Peritoneal dialysis is more convenient and healthier, but many patients still averse to it
By Janice Tai, The Sunday Times, 15 Feb 2015
By Janice Tai, The Sunday Times, 15 Feb 2015
It is more convenient and healthier to undergo dialysis at home - yet kidney patients in Singapore are reluctant to embrace this.
And that is why the National Kidney Foundation (NKF) intends to further raise subsidies to encourage patients to choose home-based peritoneal dialysis - commonly known as water dialysis. Of its 3,400 kidney patients now, just 328 - less than a 10th of the total - are on peritoneal dialysis.
In 2013, the NKF came up with a bag of goodies to encourage home dialysis. It offered vouchers, paid for home renovations and got nurses to do home visits. But only about 100 new peritoneal dialysis patients came on board last year.
At the Kidney Dialysis Foundation (KDF), peritoneal patients have dropped from 70 in 2010 to 38 last year.
NKF senior nurse clinician Tang Woon Hoe said the slow uptake is due to a "confidence issue".
In an NKF survey of 2,000 patients who receive treatment at its centres, the top reasons given for not wanting to make the switch to home treatment was the belief that they could not manage the procedure on their own, or had nobody to help them. There was also a fear of infection.
"But actually, infection rates are low and they can call our staff on standby if they need help," said Ms Tang.
The treatment patients get at centres is called haemodialysis. It involves being hooked up to a machine, which acts like an artificial kidney and filters the patient's blood. It takes up to four hours each time, and patients typically undergo the procedure three times a week.
Peritoneal dialysis involves filling and draining dialysis fluid into and out of the abdominal cavity either four times a day - 45 minutes each time - or overnight.
Not only can patients save the trouble and expense of travelling to a centre, they can also drink and eat more as their dialysis is done more regularly on a daily basis.
It is considered to be gentler on the body as waste materials do not build up but are discharged more frequently.

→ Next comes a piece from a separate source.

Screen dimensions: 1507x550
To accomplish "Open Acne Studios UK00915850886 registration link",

"It has proven to be as good as haemodialysis, but awareness of it in the community is not very high," said Ms Tang. "Patients should not feel alone in this journey and we want to be there to give them the confidence to help themselves."Currently, both haemodialysis and peritoneal dialysis are subsidised by the NKF and the Government. Patients get an average of $600 in subsidies a month, depending on their financial situation.
Haemodialysis costs about $2,000 a month while peritoneal dialysis costs between $1,000 and $2,000, depending on whether patients opt for the day or night treatment.

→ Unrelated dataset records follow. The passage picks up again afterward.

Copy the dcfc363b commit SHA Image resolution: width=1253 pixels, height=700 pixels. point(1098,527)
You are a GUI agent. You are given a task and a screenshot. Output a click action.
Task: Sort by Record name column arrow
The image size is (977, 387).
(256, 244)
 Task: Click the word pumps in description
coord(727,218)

More details of the increased subsidy for home dialysis will be released next month at the NKF's charity musical.
The NKF also intends to beef up its community support teams of nurses to include doctors, medical social workers and dieticians who will visit the homes of those on this form of treatment to monitor and advise them.
The push towards home dialysis is also based on the simple reality that building more dialysis centres is unsustainable in the long run because of space and monetary constraints, said the NKF.
Its 26 centres are currently running at near-full capacity.
It intends to open four more centres this year to cater to another 1,000 new patients expected to need dialysis in 2020, but they will not come cheap. It costs $2 million to set up a new centre and another $2 million to run it every year.
Places facing a space crunch, such as Hong Kong and Thailand, already have a "peritoneal dialysis first" policy. In Hong Kong, only one fifth of kidney patients are on haemodialysis.
Less tiring at home
By Janice Tai, The Sunday Times, 15 Feb 2015
By Janice Tai, The Sunday Times, 15 Feb 2015
Kidney patient Radhiah Rashid used to swallow the 15 tablets she needed daily to control her cholesterol levels and diabetes with barely a gulp of water.
"I went to the dialysis centre only three times a week so I could not take too much fluid or it builds up in my body," said the 49-year-old housewife.
The taxi fares home from a dialysis centre were also eating too much into the little income that her husband brings home as a petrol pump attendant. "I had to take a taxi back because I get cramps and feel giddy when I stand up after sitting for so long for dialysis," she explained.
After seven years of haemodialysis, she decided to give home dialysis a try late last year. Each time she does dialysis at home, she first cleans her hands with alcohol swabs. Next, she inserts a water tube into another tube permanently inserted into her stomach in a prior surgery. Fluids from her stomach then take about 20 minutes to drain into an empty water bag. When that is done, dialysis fluid from another bag gushes in to replace the fluids lost.
She does the dialysis four times a day, about 45 minutes each time.
Initially, Madam Radhiah was afraid of getting an infection. So her husband helped by making sure the house was spick and span, vacuuming and cleaning the tabletops every day.
Compared to being hooked up to a machine for four hours at a time at a dialysis centre, her current regime is far less tiring, she said. "Last time, it was so draining to sit there for hours at a go that I had to sleep after I came home. But now once I finish with it, I can go outside and jalan jalan (walk) or cook and do housework."